Based on the functions performed by clients, clients of data servers can be classified as either real-time or non-real-time. Real time clients require data at set times and at a relatively constant rate. Data that arrives late typically is useless to real-time clients and can cause problems. For example, data for movie frames from a video server that arrives too late to be shown cannot be used and causes a visible momentary interruption of the movie. Timing is not so critical to non-real-time clients. Non-real-time clients do not require data at set times and may use data at varying rates.
Various approaches can be employed to allocate the bandwidth of a data server among clients of the data server. Operating systems typically use a preemptive approach to allocate bandwidth to clients. The preemptive approach emphasizes maximizing overall system throughput rather than providing a constant bandwidth to individual clients. Serving data requested by one client can be accomplished more efficiently by preempting the requests for data by other clients. The preemption can occur regardless of whether the preempted requests originated from real-time clients. Thus, real-time clients can incur undesirable interruptions and inconsistency in the rate at which they are allowed to access data in preemptive systems.

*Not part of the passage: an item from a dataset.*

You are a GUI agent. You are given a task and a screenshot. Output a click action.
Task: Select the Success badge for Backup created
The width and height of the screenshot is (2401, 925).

Another approach, the bandwidth allocation approach, avoids these undesirable interruptions. Under the bandwidth allocation approach, a portion of the total bandwidth of the server is assigned to each client.
While the bandwidth allocation approach assures availability of bandwidth for real-time clients, the approach wastes available bandwidth. Typically, clients, especially non-real-time clients, do not fully use the portion of the bandwidth assigned to them. Furthermore, the portion assigned to one client remains unavailable to other clients even when the one client is not fully using its portion of the bandwidth.
To illustrate these drawbacks, assume that ten real-time clients and five non-real-time clients each require 2 mb/sec of data from a video server that can supply 30 mb/sec of bandwidth. The aggregate rate assigned to all of the clients is 30 mb/sec. When 3 non-real-time clients and 1 real-time client do not use their assigned portion for a period of time, an 8 mb/sec portion of the bandwidth is left unused. When, during the same period of time, one non-real-time client could temporarily use 15 mb/sec, the non-real-time client's actual use is limited to 2 mb/sec despite the presence of the unused portion of the bandwidth. The unused portion of bandwidth is wasted because the non-real-time client can not exceed its assigned portion.
Based on the foregoing it is clearly desirable to provide a method of allocating bandwidth which allows resources unused by one client to be used by another client when a demand exists for those resources. It is also clearly desirable to provide a method of allocating bandwidth that ensures a constant bandwidth to real-time clients while meeting the varying bandwidth needs of non-real-time clients.